DOCUMENT EXCERPT:
..............................
Wednesday, March 16, 2016

Problem 6 - Sum of squares and square of sum

The sum of the squares of the first ten natural numbers is
12 + 22 + ... + 102 = 385
The square of the sum of the first ten natural numbers is
(1 + 2 + ... + 10)2 = 552 = 3025
Hence the difference between the sum of the squares of the first ten natural numbers and the square of the sum is 3025 − 385 = 2640. Find the difference between the sum of the squares of the first one hundred natural numbers and the square of the sum.


It is a rare programming problem that is so easy to provide a solution for, but difficult to take the extra step to optimize fully.
runsum = 0
runsquaresum = 0
for x in range(1,101):
    runsum += x
    runsquaresum += x**2
answer = runsum**2 - runsquaresum
# 6.103515625e-05 Run time in seconds
In fact, this solution is so straightforward to implement that it is possible to reduce it to a single line of code:
answer = sum(range(1,101)) ** 2 - sum([x ** 2 for x in range(1,101)])
# 2.90870666504e-05 Run time in seconds
Both of these implementations run on the same big-O magnitude of n, or linear, time. Thus, as our target number grows, our processing time grows in direct proportion. To clarify, if we make our target number 1000 instead of 100, we increase our processing time by a factor of 10. Take our target to 10000 and we again multiply our computation time by 10.

This is one approach to the problem that is a direct generation of the solution. However, suppose we use a different, slightly more search-y approach. Allow me to introduce you to Pascal's triangle:

Here, we have a mathematical construct with some very interesting properties, the most relevant of which to our problem is its containment of several summation series.

With these series, it becomes similarly complex to our previous solution to "look up" our answer in this structure. But, how do we find them?

The first part of our answer is in identifying what we need and finding a corresponding pattern in the pyramid. Since one half of our answer is the square of the sum of a number of consecutive integers, we need look no farther than the third row of the pyramid. The first row being the series of one along the pyramid, the second the summation of the ones in the previous row to that point. For ease of illustration, here's the same structure arranged in a horizontal-vertical orientation.
From here, the summation of previous rows by succeeding ones is slightly more plain. The reason we need to look at the third row, however, is that by looking here we can immediately find the sum of the second row to any given iteration, which is what we need to eventually square to produce the first part (the square of the sum) of our solution, and we need only look one row down from the second row to the corresponding entry to find the sum of the series to that point. For example:
1 + 2 + 3 + 4 + 5 = 15, 15^2 = 225
The second half of our solution is slightly more difficult to find, but can nonetheless be observed in the triangle. If we want to find the sum of squares to a certain point, we need to look at rows 2 and 4.
..............................
INFORMATION SHOWN:
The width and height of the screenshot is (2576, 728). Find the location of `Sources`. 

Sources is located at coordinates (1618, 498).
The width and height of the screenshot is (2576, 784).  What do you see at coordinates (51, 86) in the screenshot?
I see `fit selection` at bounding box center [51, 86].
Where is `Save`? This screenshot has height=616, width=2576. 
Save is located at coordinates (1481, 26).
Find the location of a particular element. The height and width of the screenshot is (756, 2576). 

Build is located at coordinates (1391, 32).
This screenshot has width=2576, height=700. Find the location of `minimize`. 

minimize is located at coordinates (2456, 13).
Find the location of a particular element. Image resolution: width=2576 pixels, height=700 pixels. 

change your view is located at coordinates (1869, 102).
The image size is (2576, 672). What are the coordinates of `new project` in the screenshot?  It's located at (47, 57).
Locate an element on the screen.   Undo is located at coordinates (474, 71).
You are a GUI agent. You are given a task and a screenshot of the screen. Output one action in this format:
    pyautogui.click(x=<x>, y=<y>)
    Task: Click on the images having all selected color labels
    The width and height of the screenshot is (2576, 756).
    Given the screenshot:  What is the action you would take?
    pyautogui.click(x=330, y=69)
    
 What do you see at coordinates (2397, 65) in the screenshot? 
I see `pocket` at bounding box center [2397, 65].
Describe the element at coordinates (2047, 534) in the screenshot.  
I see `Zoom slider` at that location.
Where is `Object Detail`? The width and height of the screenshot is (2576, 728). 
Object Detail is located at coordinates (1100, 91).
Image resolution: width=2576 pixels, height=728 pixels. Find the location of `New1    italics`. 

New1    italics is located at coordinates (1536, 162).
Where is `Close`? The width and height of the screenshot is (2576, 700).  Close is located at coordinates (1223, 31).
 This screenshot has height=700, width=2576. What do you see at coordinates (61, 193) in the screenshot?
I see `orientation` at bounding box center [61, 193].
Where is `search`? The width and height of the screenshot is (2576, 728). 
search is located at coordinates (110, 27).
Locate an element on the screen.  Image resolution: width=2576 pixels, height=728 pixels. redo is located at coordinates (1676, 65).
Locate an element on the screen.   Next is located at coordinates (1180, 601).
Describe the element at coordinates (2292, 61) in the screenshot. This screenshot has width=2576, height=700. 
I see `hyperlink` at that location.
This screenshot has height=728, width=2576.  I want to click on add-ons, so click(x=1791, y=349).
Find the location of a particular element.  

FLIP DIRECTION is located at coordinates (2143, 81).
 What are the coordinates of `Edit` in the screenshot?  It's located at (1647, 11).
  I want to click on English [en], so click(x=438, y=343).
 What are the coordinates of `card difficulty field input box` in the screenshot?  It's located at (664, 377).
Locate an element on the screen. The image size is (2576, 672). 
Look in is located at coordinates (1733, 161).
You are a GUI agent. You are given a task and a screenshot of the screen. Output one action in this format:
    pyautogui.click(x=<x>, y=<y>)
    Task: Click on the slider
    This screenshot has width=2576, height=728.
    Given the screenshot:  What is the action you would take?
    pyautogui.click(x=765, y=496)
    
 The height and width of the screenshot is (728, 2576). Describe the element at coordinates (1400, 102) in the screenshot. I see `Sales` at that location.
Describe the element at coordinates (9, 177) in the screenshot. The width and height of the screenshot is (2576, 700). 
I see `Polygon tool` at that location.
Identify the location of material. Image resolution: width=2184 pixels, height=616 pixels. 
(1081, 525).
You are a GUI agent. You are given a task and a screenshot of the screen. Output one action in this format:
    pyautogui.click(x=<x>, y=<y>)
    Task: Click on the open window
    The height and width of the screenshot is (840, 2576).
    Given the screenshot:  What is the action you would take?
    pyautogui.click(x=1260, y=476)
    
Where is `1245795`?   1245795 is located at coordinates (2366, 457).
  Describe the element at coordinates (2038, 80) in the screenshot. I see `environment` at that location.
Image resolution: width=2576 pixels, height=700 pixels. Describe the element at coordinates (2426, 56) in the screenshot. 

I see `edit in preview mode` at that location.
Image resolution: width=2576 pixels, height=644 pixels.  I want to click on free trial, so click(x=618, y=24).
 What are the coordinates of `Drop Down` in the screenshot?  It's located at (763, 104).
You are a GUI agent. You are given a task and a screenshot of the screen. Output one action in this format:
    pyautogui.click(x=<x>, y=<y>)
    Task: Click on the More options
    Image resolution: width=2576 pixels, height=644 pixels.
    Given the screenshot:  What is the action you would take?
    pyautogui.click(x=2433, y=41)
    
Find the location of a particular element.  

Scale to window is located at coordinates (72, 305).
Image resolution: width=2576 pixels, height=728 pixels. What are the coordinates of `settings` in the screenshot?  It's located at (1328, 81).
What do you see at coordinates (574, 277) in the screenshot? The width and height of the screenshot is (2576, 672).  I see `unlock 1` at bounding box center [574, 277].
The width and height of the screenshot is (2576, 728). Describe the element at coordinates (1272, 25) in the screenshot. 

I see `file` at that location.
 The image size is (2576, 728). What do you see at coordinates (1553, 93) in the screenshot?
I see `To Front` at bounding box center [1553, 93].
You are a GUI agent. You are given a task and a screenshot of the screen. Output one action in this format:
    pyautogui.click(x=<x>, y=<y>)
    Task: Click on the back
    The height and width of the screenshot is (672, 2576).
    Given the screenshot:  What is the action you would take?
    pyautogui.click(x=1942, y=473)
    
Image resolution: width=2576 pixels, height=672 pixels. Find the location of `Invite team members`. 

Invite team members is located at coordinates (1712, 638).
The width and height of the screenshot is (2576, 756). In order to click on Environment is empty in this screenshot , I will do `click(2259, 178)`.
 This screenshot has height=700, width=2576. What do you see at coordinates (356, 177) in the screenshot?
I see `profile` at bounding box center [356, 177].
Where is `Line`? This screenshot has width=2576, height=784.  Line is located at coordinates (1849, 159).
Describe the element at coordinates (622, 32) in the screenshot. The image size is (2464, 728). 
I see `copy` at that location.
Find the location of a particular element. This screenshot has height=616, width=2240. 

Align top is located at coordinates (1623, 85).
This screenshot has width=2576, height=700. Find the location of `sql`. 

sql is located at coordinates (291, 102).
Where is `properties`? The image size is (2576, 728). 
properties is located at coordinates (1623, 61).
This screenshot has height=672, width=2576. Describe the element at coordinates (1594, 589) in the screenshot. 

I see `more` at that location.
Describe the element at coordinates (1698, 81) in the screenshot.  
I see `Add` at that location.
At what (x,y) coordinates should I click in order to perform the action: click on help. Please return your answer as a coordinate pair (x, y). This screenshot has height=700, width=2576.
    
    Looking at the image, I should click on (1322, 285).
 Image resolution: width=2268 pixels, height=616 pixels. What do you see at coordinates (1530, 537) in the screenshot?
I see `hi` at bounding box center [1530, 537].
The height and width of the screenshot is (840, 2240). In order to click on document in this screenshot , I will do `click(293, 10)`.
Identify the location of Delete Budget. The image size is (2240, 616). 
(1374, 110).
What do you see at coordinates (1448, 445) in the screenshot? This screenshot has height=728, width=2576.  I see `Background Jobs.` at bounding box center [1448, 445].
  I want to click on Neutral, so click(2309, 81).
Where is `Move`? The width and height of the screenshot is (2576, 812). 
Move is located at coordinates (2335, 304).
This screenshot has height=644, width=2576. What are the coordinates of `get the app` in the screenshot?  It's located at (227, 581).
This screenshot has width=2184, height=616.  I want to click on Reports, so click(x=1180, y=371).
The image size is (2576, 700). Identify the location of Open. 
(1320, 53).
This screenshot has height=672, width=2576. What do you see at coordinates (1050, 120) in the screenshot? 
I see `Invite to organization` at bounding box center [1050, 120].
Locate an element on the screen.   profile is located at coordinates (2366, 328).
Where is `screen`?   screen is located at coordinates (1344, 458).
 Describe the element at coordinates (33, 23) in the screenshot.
..............................
WORK INSTRUCTIONS:
**1)** Can you condense the paragraph of the Project Euler post that begins "Both of these implementations" into two or three sentences while keeping its main facts?
**2)** Could you extract the part of the Project Euler post from "This is one" up to and including "we find them?", word for word?

RESPONSES IN ORDER:
**1)** Both implementations run in linear time, O(n), so processing time grows in direct proportion to the target number. Raising the target from 100 to 1000 multiplies processing time by 10, and raising it to 10000 multiplies it by 10 again.

**2)**
This is one approach to the problem that is a direct generation of the solution. However, suppose we use a different, slightly more search-y approach. Allow me to introduce you to Pascal's triangle:

Here, we have a mathematical construct with some very interesting properties, the most relevant of which to our problem is its containment of several summation series.

With these series, it becomes similarly complex to our previous solution to "look up" our answer in this structure. But, how do we find them?